Director Melly Still’s adventurous production comes in two distinct parts. The first act comprises a series of finely composed vignettes that not only encapsulate the sultry atmosphere of the Greek island of Cephalonia, but serve also to set up the characters. At first we wonder at the hotchpotch of accents on display (from Irish, Welsh and Yorkshire through to RP) but soon realise the deliberate ploy to challenge stereotypes. We are not being asked to pass judgement, or decide who is the enemy, but to focus on the personalities.

Dr. Iannis (Joseph Long) has brought up his daughter, Pelagia (Madison Clare), on a diet of free thinking, which is now being threatened by the Italian occupation of their island. Meanwhile Carlo (Ryan Donaldson), an Italian soldier, tries to make sense of the invasion. Likewise, Captain Corelli (Alex Mugnaioni), an accomplished musician who carries his mandolin everywhere with him, only takes music, friendship and romance seriously. A reluctant soldier, armed with only his charm and his love of music, he is able to win the heart of Pelagia by his refusal to believe in the Italian invasion of Greece.

Although he doesn’t appear until the end of the first act, Mugnaioni lights up the stage with his strong presence, albeit a touch passionless. His slightly bumbling Englishness contrasts Clare’s feisty Pelagia who soon recognises his detachment to the military cause. But there is also a similar detachment to the relationship which, once ignited, burns slowly. More rounded is the relationship with Pelagia’s first love, Mandras (a brilliantly assured Ashley Gayle), that reveals the complexities of lost love in a more believable fashion.
==========
- **PARTS OF THE EXERCISE**
**a)** Summarize the theater review in two sentences.
**b)** Duplicate the passage of the theater review starting with "Although he doesn’t" and going on through "more believable fashion.".
The rows that come next have no connection to the review.

[Dataset excerpt]
==========
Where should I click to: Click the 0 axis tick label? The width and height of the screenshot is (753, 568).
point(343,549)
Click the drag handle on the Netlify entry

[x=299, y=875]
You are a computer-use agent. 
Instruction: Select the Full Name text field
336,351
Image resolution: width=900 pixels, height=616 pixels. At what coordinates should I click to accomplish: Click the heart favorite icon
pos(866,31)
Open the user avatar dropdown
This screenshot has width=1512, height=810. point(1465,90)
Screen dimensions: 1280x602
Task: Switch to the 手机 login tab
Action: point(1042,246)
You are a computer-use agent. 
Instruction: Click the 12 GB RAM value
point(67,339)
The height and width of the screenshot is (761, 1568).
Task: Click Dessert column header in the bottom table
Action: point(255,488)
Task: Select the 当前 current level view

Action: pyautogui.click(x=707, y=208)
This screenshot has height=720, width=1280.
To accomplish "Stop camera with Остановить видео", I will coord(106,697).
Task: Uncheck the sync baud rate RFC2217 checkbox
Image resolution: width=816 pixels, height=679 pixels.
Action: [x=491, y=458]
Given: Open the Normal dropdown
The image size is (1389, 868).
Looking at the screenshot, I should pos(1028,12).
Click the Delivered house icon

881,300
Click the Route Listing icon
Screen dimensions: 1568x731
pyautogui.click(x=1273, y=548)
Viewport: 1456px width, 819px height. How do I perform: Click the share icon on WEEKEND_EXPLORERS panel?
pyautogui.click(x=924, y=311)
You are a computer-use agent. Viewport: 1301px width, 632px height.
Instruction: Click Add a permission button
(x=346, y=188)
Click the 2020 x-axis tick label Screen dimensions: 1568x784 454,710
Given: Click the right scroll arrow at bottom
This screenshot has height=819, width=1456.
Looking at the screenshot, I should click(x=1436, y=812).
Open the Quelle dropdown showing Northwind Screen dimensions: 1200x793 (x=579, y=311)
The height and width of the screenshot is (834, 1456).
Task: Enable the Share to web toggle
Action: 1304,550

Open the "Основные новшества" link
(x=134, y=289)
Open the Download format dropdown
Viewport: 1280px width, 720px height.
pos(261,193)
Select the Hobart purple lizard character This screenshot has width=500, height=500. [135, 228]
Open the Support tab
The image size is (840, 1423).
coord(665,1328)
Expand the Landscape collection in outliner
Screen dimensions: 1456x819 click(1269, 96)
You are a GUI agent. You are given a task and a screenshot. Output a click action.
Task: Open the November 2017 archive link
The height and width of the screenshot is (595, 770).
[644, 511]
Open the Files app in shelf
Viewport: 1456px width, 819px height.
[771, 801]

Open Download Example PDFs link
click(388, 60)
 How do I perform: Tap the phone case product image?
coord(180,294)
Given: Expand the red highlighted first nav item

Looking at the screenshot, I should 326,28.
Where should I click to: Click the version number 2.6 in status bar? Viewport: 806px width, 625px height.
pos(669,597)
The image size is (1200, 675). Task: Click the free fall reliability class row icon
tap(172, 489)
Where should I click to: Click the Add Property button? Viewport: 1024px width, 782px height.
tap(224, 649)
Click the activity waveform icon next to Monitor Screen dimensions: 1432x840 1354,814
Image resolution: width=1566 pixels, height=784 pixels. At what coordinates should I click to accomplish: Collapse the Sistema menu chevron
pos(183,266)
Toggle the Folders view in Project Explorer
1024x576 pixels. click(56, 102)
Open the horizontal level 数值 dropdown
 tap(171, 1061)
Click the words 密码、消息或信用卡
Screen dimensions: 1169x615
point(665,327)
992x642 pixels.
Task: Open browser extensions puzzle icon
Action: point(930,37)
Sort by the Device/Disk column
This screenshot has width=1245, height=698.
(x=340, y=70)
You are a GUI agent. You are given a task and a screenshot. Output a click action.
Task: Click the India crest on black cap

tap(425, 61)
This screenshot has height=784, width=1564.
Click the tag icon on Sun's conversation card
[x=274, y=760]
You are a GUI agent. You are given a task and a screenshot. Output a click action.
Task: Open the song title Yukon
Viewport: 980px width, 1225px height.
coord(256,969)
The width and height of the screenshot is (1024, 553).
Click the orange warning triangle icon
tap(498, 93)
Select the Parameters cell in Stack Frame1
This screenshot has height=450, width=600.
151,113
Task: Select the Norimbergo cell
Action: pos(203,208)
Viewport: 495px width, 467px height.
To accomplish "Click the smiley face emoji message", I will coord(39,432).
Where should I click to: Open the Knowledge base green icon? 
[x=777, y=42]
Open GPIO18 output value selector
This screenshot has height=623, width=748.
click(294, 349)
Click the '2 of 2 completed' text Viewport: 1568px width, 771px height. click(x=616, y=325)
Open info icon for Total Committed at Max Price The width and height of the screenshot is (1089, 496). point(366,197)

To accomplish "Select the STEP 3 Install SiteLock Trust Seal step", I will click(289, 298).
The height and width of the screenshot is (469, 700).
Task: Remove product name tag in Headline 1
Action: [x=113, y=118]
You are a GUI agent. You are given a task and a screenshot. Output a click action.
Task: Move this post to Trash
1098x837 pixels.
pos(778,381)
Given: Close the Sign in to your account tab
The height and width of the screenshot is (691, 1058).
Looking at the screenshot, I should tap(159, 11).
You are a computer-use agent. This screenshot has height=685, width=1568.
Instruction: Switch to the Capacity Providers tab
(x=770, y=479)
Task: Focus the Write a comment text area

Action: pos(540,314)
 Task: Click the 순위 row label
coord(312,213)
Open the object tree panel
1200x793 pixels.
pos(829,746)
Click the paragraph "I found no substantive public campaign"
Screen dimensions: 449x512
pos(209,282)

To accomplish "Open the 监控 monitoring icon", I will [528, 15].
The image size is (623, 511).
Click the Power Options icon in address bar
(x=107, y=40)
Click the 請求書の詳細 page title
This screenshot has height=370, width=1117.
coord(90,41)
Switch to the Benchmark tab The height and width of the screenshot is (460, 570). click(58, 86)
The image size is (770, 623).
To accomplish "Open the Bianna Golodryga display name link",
==========
- **FINAL ANSWERS**
**a)** Director Melly Still's production comes in two parts, opening with vignettes that capture the atmosphere of Cephalonia, set up the characters, and use a mix of accents to challenge stereotypes. Alex Mugnaioni's Captain Corelli, a reluctant soldier and musician who wins Pelagia's heart, has a strong if slightly passionless presence, while Pelagia's relationship with her first love, Mandras, is portrayed more believably.

**b)**
Although he doesn’t appear until the end of the first act, Mugnaioni lights up the stage with his strong presence, albeit a touch passionless. His slightly bumbling Englishness contrasts Clare’s feisty Pelagia who soon recognises his detachment to the military cause. But there is also a similar detachment to the relationship which, once ignited, burns slowly. More rounded is the relationship with Pelagia’s first love, Mandras (a brilliantly assured Ashley Gayle), that reveals the complexities of lost love in a more believable fashion.